Все было еще как бы спокойно. Но вот поразило всех известие о заключении пакта с Германией
[87]. И это событие, как все малые и большие того лета, таило в себе зло замедленного действия. Смешил всех своей нескладностью сынишка Степановых. А кончилось тем, что он сошел с ума года три назад
[88]. Мы смеялись над вечными жалобами Каверина на какие‑то недомогания, а это начиналась у него язва желудка, и в сорок третьем году сильнейшее желудочное кровотечение едва не убило его. И так далее, и так далее. Я написал в Луге первый акт «Тени». Коля Чуковский сказал мне: «Ничего у тебя не выйдет. Для Андерсена и Гофмана все эти советники — фигуры бытовые. А для нас — литература». Я и поверил этому, и не поверил. К тому времени сделал я одно открытие — мы говорили друг другу и друг о друге неприятные вещи по — соседски. Трудно не осуждать соседа. И вместе с тем смерть или горе соседей задевало и огорчало куда глубже, чем гибель, скажем, Амундсена. С этими именно людьми связа — ла меня жизнь крепко — накрепко, срастила. Приходилось терпеть. Чуковские жили рядом с дачей академика Фаворского. Хозяйка их купила корову. Прежние хозяева обращались с ней худо. И корова за две недели так привязалась к новой хозяйке, что не хотела уходить в стадо. Бегала за ней как собака. И мы обсуждали эту потребность в ласке с удивлением как проявление силы, которая тоже занимает свое место в природе. И не маленькое. Но добры и ласковы были в меру. Лето приходило к концу. Однажды, уже готовясь к переезду, поехали мы с Катюшей в город и забыли ключи.

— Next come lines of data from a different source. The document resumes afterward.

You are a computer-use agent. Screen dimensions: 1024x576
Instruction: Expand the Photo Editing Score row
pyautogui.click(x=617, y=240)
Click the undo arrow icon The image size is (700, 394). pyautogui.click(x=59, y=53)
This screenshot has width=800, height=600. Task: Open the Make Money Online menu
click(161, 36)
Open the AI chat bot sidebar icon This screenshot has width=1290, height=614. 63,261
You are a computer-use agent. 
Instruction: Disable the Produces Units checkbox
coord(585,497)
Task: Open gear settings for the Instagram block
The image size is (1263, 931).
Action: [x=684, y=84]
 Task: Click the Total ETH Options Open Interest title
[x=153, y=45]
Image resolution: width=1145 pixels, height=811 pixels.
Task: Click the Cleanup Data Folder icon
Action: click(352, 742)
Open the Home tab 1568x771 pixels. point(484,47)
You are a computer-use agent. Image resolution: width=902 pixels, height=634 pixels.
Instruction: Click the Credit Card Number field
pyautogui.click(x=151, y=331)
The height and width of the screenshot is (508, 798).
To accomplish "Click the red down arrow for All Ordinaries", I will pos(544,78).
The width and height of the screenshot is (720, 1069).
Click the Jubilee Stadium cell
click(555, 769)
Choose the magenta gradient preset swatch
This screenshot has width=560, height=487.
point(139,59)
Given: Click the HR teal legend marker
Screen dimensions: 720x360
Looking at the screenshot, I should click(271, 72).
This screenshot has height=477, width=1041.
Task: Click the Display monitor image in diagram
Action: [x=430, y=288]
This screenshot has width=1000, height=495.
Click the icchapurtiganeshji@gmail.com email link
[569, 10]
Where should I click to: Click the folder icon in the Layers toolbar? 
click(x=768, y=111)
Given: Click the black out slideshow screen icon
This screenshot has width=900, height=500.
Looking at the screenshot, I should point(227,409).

И на станции Мшинская вылезли. И здесь полтора или два часа ждали поезда. И, гуляя по лесу, по проселку вдоль леса, испытал я тут, в тишине, оторванный от дурманяще ежедневной суеты, тоску, похожую на предчувствие. Второй раз в жизни застревал я тут. Однажды, за три года до этого случая, ехали мы в Лугу на «МЭ» исполкомовской — я, Катя и Олейников. Мы должны были выступать в школе и потом обедать на даче у Ларисы. Сашенька был еще грудной.